C and C++ are really so fast?
https://dev.to/taqmuraz/c-and-c-are-really-so-fast-5gf1
During all that time I am engaged with programming, I hear that C and C++ are the speed standards. Fastest of the fastest, compiled straight to assembly code, nothing may compete in speed with C or C++. And, nobody seem to challenge that common…
I can’t speak to it, but perhaps Andrew Koenig and Barbara Moo, who have written the Accelerated C++ textbook can:
We can be confident about the program’s performance because the C++ standard imposes performance requirements on the library’s implementation. Not only must the library meet the specifications for behavior, but it must also achieve well-specified performance goals. Every standard-conforming C++ implementation must
- Implement vector so that appending a large number of elements to a vector is no worse than proportional to the number of elements
- Implement sort to be no slower than nlog(n), where n is the number of elements being sorted
The whole program is therefore guaranteed to run in nlog(n) time or better on any standard-conforming implementation. In fact, the standard library was designed with a ruthless attention to performance. C++ is designed for use in performance-critical applications, and the emphasis on speed pervades the library as well.

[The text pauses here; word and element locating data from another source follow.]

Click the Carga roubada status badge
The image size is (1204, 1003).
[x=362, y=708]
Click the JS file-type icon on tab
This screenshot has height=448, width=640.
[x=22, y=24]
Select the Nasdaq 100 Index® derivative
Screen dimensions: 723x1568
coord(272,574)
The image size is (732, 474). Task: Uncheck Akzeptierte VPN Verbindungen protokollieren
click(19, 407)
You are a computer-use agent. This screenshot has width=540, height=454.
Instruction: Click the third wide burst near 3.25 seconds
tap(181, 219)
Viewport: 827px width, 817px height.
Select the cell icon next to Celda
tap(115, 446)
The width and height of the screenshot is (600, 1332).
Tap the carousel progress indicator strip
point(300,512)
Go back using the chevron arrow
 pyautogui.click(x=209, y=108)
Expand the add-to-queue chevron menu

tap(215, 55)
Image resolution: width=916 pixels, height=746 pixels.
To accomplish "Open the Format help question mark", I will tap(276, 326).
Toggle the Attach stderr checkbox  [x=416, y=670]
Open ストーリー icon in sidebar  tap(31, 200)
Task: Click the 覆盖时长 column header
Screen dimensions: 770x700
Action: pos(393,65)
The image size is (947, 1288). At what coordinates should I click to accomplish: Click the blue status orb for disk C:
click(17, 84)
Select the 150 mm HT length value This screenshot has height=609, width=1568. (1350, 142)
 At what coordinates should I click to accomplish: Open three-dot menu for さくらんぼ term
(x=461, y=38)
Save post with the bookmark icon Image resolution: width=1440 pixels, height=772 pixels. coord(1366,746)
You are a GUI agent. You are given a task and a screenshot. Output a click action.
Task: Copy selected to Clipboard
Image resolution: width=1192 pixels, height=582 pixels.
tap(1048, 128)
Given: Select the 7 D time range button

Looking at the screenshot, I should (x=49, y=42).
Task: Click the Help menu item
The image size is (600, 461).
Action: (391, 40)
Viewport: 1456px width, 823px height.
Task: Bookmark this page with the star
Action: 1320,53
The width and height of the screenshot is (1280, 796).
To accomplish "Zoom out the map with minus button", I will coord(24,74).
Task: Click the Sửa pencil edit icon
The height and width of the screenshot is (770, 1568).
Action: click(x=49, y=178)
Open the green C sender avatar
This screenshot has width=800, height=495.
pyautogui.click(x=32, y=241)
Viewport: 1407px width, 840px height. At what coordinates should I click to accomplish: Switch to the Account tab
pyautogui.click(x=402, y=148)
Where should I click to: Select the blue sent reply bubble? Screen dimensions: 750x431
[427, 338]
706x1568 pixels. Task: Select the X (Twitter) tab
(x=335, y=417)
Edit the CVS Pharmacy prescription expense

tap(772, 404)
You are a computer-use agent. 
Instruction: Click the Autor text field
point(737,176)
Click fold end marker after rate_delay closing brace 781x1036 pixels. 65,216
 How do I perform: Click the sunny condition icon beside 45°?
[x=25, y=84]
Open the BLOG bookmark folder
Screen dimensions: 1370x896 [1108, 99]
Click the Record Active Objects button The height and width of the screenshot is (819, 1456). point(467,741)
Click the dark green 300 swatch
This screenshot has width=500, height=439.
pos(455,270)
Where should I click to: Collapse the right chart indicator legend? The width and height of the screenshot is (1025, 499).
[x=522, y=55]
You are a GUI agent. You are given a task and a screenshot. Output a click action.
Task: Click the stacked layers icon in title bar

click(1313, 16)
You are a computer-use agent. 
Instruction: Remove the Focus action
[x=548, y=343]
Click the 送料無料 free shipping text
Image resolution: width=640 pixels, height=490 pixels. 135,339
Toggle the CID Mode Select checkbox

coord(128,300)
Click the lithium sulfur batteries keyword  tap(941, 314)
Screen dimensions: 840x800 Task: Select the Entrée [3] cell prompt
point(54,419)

Lol to hating c++ and advocating for java
If you look at the linked repo, they’re not using any standard library functions that would have impact the timing.
The fundamental crux of the issue is that the author doesn’t seem to understand that at the end of the day, after all of the hand waving and slight of hand, all code is executed on a processor using whatever that processors instruction set is. ALL of them.
The question isn’t “what language is fastest”, it is “given the instruction set has an optimal solution, how close to that can I get to that optimal solution with different languages?”
There is really no guarantee that the code samples are comparable either. Unless the author actually examines the resultant instructions, it’s entirely possible one implementation is “cheating”. If I have a collection I know to have certain properties (like being a range) for all you know it’s pulling a Gauss under the hood. If, say, Java streams did that, then why make the C compiler write a program with two billion 64 bit additions?
Anyways, I think these types of articles/investigations are neat. The problem is that they’re often accompanied with commentary and conclusions that they authours don’t have the knowledge to be able to provide.
Anyhow, long story short, if you look at the repo this wasn’t an apples to apples comparison to begin with.